初期(2016年5月〜)には、CIとかUI自動化テストという発想が全く持てない位に、各種リソース(人&時間)余裕がなかった気がします。
ただ中期の時は時間的な余裕が多少あったことに加え
- 個人的には、この仕事に関わる前に一時期クローラーを作る仕事をたくさんしていたので、Nightwatchみたいなものを使うのは得意だった
- 新しい機能開発で毎回手動テストは辛いのは明白だった
- UIを刷新する上に PC/スマホ x ユーザー属性 x 申込み方法 という組み合わで考えると20パターン以上あった。
ということを踏まえて、CircleCI+NightwatchのUI自動化テストを整備しました。
※ 完全な余談ですが、クローラーを作ることに比べると、自分たちでマークアップしたHTMLは当然ながらスクレイピングしやすい構造だったので作業しやすかった 👍
中期の限界
- 単純にテストコードの数は増えていったのですが、ビジネス的に重要な処理について、テストコードの充実度はまだまだ改善の余地がある
- CircleCI+NightwatchのUI自動化テストとかが出来たのは嬉しい反面、だんだん CircleCIの実行時間が長くなっていった
というような課題が出てきました。
最近
2018年10月頃から一定期間だったのですが、とても頼りになるエンジニアが2名チームに加わりました。
最近の成果その1
その人達が本来やるべき開発の合間に
- CircleCIの処理の見直し等
- FactoryGirl (Bot)のcreate/ build / build_stubbed を正しく使い分ける
- その他細々としたもの
という改善をやってくれたおかげで、現在は
- RSpecの方は600弱のテストケース(CircleCIの並列実行の仕組みを利用)

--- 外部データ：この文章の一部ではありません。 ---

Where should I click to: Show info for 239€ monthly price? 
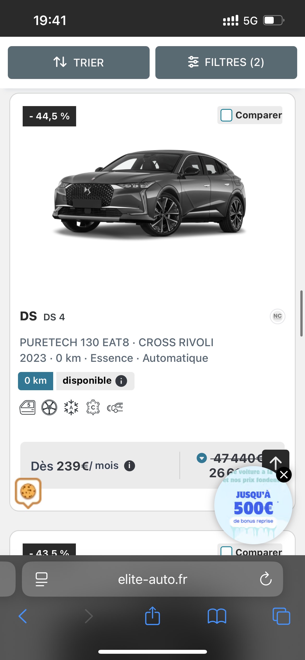129,466
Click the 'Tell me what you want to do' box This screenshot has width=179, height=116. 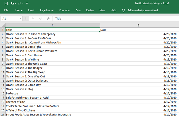[143, 10]
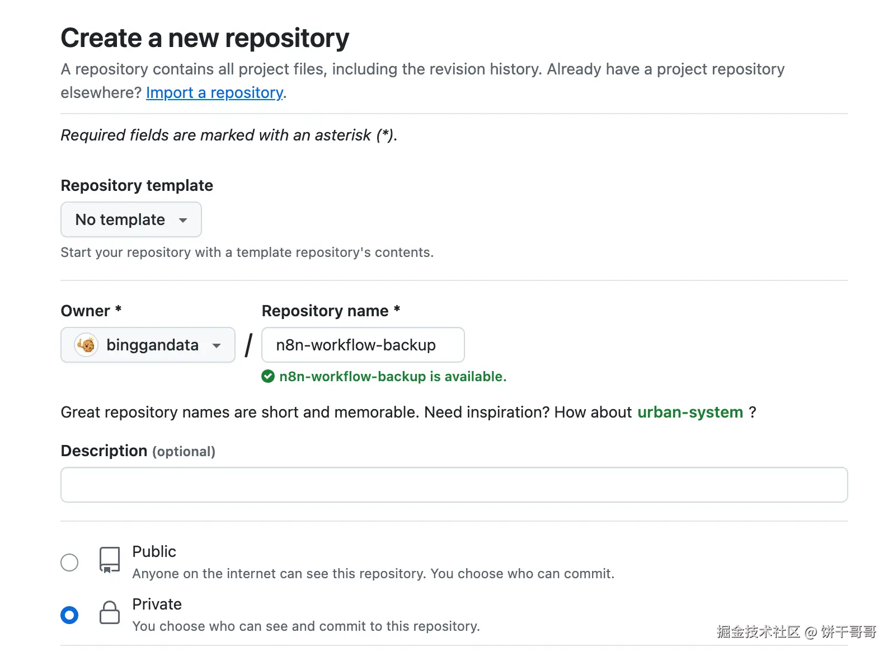
Task: Click the Private option label
Action: coord(157,604)
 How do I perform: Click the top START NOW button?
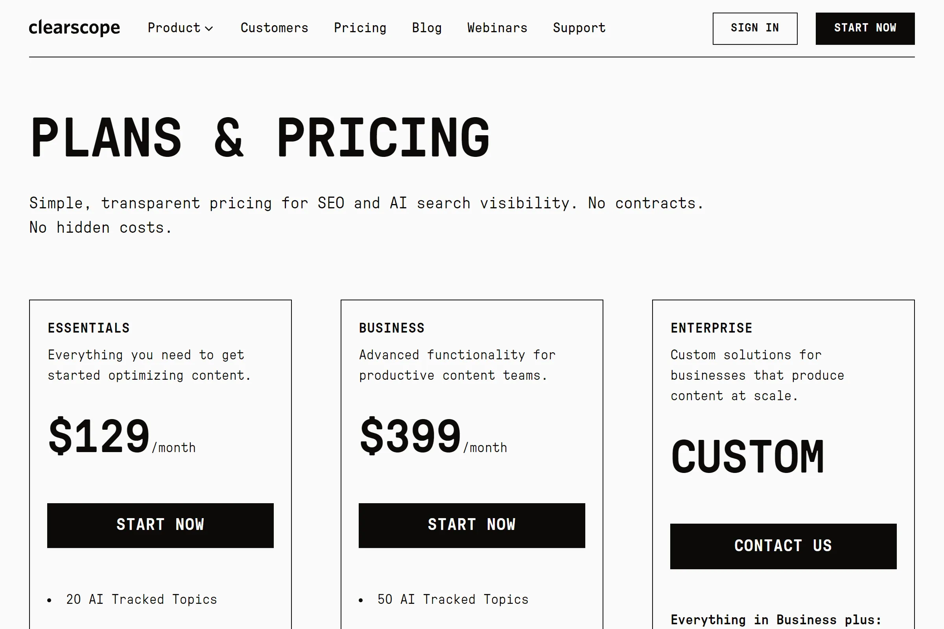[x=865, y=28]
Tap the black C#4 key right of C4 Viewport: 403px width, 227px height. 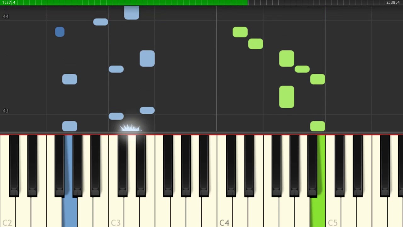pyautogui.click(x=231, y=166)
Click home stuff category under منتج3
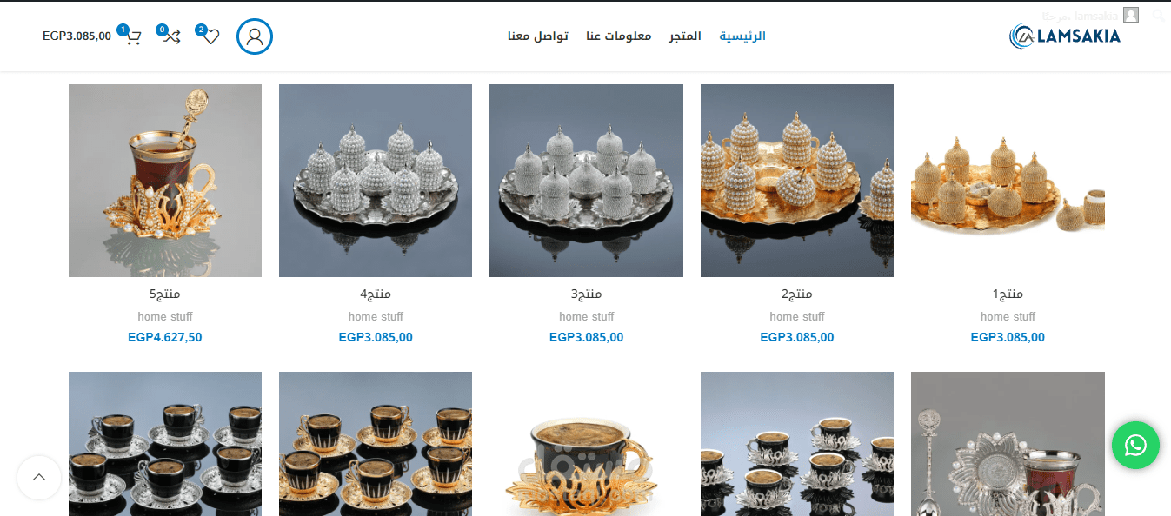The image size is (1171, 516). [x=586, y=316]
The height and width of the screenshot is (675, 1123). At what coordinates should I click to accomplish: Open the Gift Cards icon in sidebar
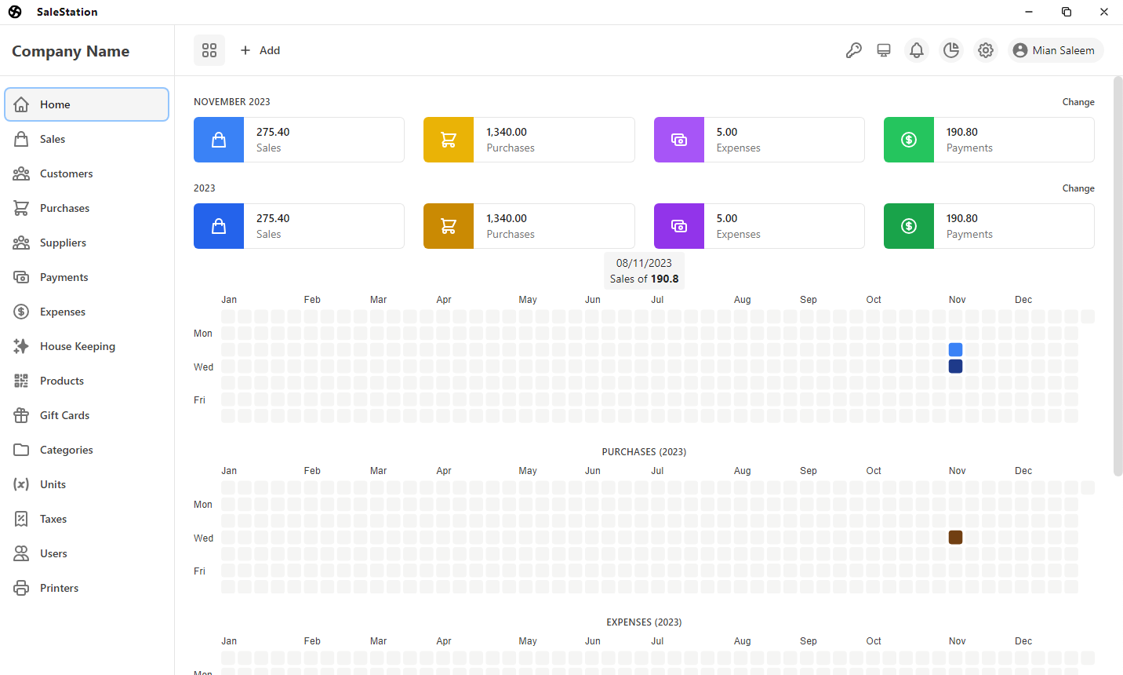pos(22,414)
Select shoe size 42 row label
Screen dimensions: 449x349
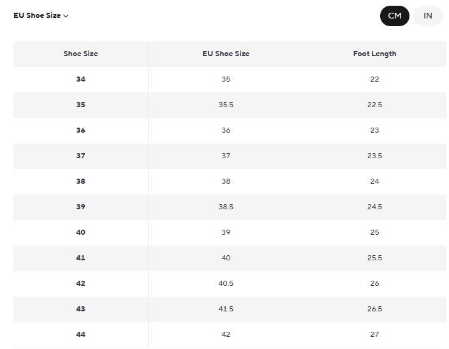click(x=80, y=283)
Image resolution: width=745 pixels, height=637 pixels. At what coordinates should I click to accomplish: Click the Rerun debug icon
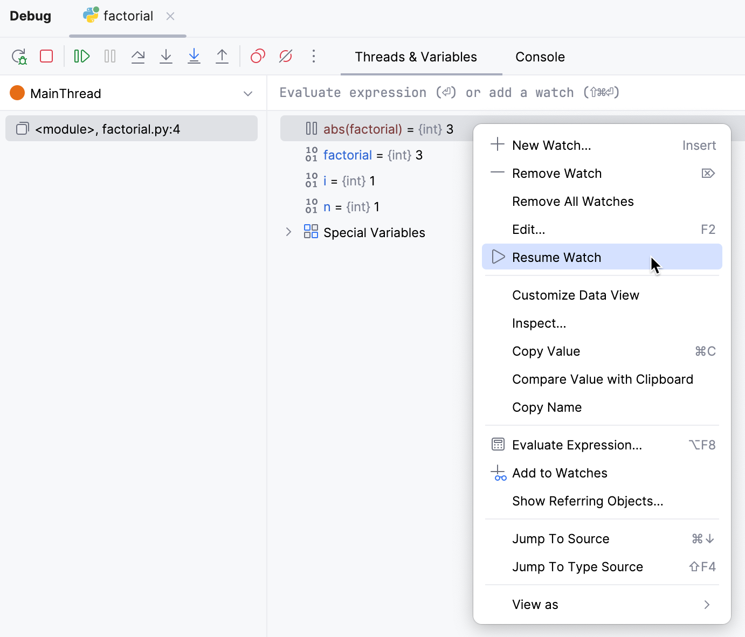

- UI自動化テストのほうは350個程度のテストケース
がCircleCIでそこまでストレスを感じない時間で実行されるようになりました 💪
最近の成果その2
こちらは、テストだけにとどまらない話なのですがapp配下のディレクトリ単位でREADME.mdを作って、それぞれの処理の大まかな設計方針を言語化しておくようにしました。
※ 外国の方がチームにちょっとづつ増えていく傾向にあるので、出来る限り英語化もしてる
設計方針を書いてる処理についてはすでにいくつかのパターンでテストも書かれてるため、
- Ruby/Railsにそこまで精通してない人に対して
- ある程度お手本となる実装サンプルがある
- 経験豊富な人
- 過去の経緯を説明しつつ、現状の設計方針でより良い方法があればそれを前提に設計考えなおして、実装&テストも改善しやすい
という効果が得られてます。
最後に
テストがほとんどなかった3年前の状況から今に至るまでを振り返ってみました。
振り返りついでに、もしも今の自分が3年前にアドバイスするとしたらおそらく以下のようなことを話すかなと思うので最後に触れておこうと思います。
- ほとんどテストコードが無い状況でCapybara使ってrequestスペック書くのは割と良かった。
- 当時、一番ヤバいなぁと思っていた所から着手していた。